REQUESTS
**a)** Decide whether each statement agrees with the court order: (i) the defendant that made the pellet gun is a Spanish company; (ii) the Court held a hearing before ruling; (iii) the Court granted the defendant's request for a protective order. Answer yes or no for each, quoting the deciding words of the court order.
**b)** Write the next part of the court order on the pellet gun injury case, picking up after its final sentence.
-- START OF TEXT SECTION --
United States District Court, District of Nevada
Jul 18, 2022
2:22-cv-00670-JAD-DJA (D. Nev. Jul. 18, 2022)

Opinion

2:22-cv-00670-JAD-DJA

07-18-2022

Zachary Long, Plaintiffs, v. Gamo Outdoor S.L.U., Defendant.


ORDER

DANIEL J. ALBREVTS UNITED STATES MAGISTRATE JUDGE

This is a personal injury action arising out of Plaintiff Zachary Long being shot with a pellet gun manufactured by Defendant Gamo Outdoor, S.L.U., a Spanish company. Defendant moves to stay discovery and for a protective order, arguing that Plaintiff is attempting to prematurely begin extensive discovery while Defendant's motion to dismiss on jurisdictional grounds is pending. (ECF No. 27). Because the Court finds that a stay is warranted, it grants Defendant's motion in part. The Court denies Defendant's motion in part to the extent it requests a protective order. The Court also denies the parties' joint discovery plan and sets discovery deadlines. (ECF No. 23). The Court finds these matters properly resolved without a hearing. LR 78-1.
-- END OF TEXT SECTION --
-- START OF RAW DATA --
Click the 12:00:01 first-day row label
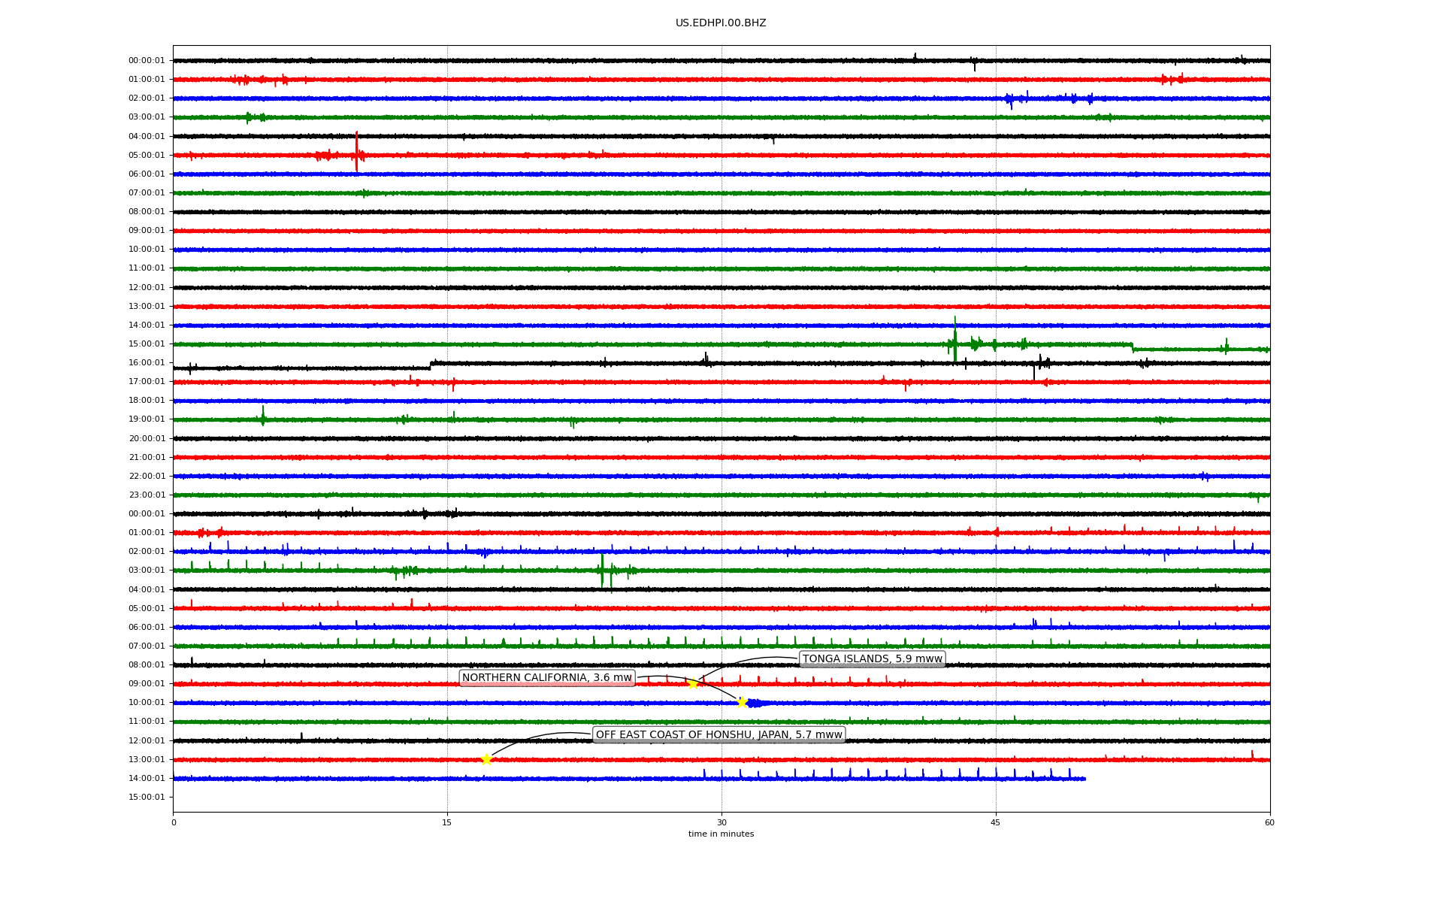This screenshot has width=1443, height=902. point(147,287)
-- END OF RAW DATA --
ANSWERS FOR THE TASKS
**a)**
(i) Yes: "Defendant Gamo Outdoor, S.L.U., a Spanish company."
(ii) No: "The Court finds these matters properly resolved without a hearing."
(iii) No: "The Court denies Defendant's motion in part to the extent it requests a protective order."

**b)**
I. Background.

In April of 2016, Plaintiff's friend shot him in the head with a pellet gun allegedly manufactured by Defendant while Plaintiff and his friend were teenagers. (ECF No. 1 at 13). Plaintiff alleges that his friend did not know that the gun was loaded and cocked. (Id. at 14). Plaintiff asserts that the pellet struck his temple, penetrated his skull, and remains lodged in his brain behind his eye. (Id. at 21).

Plaintiff initiated a lawsuit in Nevada state court on August 16, 2017, naming Gamo Outdoor USA-the importer of the pellet gun, according to Defendant-and Defendant in this action, Gamo Spain. (ECF No. 1 at 2). The state court dismissed Defendant from the action after Plaintiff failed to serve Defendant. (Id. at 2-3). The state court action is still pending. (Id.).

Plaintiff filed a separate case against Defendant-Gamo Spain-in state court on July 13, 2021. (ECF No. 14 at 12). The parties engaged in state court proceedings to determine whether, and the process by which, Plaintiff could sue Defendant in a separate action. (Id. at 12-13). After the Nevada Court of Appeals determined that Plaintiff could sue Defendant in a separate action, Defendant removed the action to this Court on April 22, 2022. (Id.).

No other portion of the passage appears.